# [Dataset content]
******

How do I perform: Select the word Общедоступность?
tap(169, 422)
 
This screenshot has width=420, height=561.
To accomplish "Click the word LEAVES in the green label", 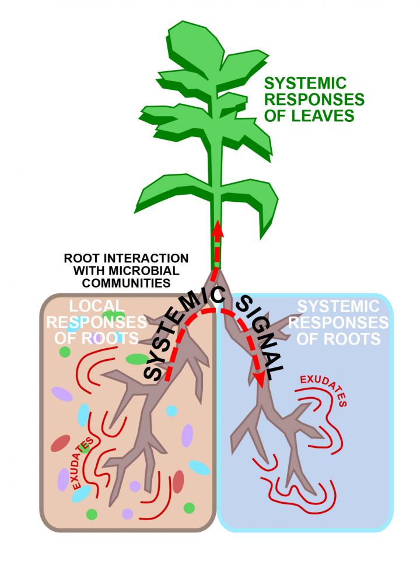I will (x=327, y=116).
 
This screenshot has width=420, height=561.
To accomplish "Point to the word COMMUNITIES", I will (x=125, y=283).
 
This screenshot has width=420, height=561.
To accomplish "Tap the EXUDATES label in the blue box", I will (x=324, y=388).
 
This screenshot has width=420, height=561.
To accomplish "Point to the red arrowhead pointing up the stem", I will (x=217, y=227).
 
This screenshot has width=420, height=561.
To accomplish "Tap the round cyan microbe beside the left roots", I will (x=172, y=411).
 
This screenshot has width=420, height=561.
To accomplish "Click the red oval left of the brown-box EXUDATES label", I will (x=60, y=443).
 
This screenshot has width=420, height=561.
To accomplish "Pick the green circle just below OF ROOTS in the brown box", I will (x=65, y=352).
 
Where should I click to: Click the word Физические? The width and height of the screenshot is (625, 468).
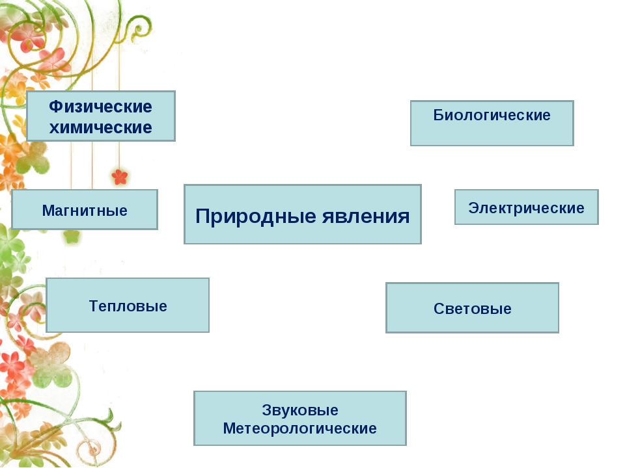coord(100,107)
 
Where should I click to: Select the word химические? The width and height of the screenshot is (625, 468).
coord(100,127)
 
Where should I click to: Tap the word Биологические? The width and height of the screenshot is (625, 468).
coord(492,116)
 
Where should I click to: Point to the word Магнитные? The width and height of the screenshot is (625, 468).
coord(85,210)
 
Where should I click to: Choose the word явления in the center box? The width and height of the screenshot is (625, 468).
coord(366,216)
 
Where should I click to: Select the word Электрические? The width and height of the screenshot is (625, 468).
coord(526,208)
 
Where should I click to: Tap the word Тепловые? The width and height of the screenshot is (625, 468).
coord(128,306)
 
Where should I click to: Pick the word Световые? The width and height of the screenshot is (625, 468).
coord(472,309)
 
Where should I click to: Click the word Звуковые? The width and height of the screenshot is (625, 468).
coord(300,411)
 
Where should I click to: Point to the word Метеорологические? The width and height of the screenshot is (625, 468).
coord(299,429)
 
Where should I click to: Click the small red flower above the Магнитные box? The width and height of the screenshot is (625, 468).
coord(120,176)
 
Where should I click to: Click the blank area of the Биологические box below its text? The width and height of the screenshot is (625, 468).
coord(492,135)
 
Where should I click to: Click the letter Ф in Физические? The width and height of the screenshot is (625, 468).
coord(55,107)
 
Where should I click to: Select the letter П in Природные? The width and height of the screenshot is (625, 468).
coord(201,216)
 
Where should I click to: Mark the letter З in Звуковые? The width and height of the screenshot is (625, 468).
coord(266,411)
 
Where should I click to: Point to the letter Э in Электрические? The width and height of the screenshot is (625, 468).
coord(473,208)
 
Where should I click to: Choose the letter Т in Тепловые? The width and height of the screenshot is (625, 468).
coord(93,306)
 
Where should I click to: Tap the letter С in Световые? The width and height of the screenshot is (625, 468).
coord(438,309)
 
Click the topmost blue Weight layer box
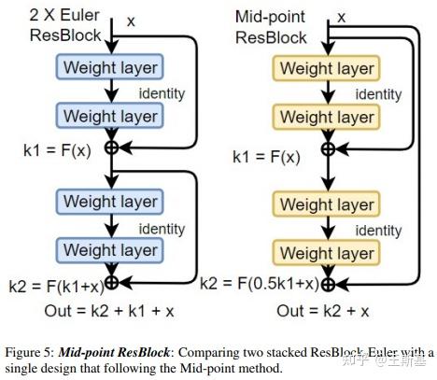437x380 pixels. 110,67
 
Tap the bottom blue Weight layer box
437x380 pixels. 110,249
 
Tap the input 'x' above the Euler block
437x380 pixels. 130,20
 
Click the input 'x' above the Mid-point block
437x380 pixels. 341,16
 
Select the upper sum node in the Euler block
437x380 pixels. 111,147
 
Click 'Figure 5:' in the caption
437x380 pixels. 30,352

******

# [Exercise directions]
Transcribe the data word for word, from its first line through the line containing "tap(169, 422)", including that line.

# [Result below]
How do I perform: Select the word Общедоступность?
tap(169, 422)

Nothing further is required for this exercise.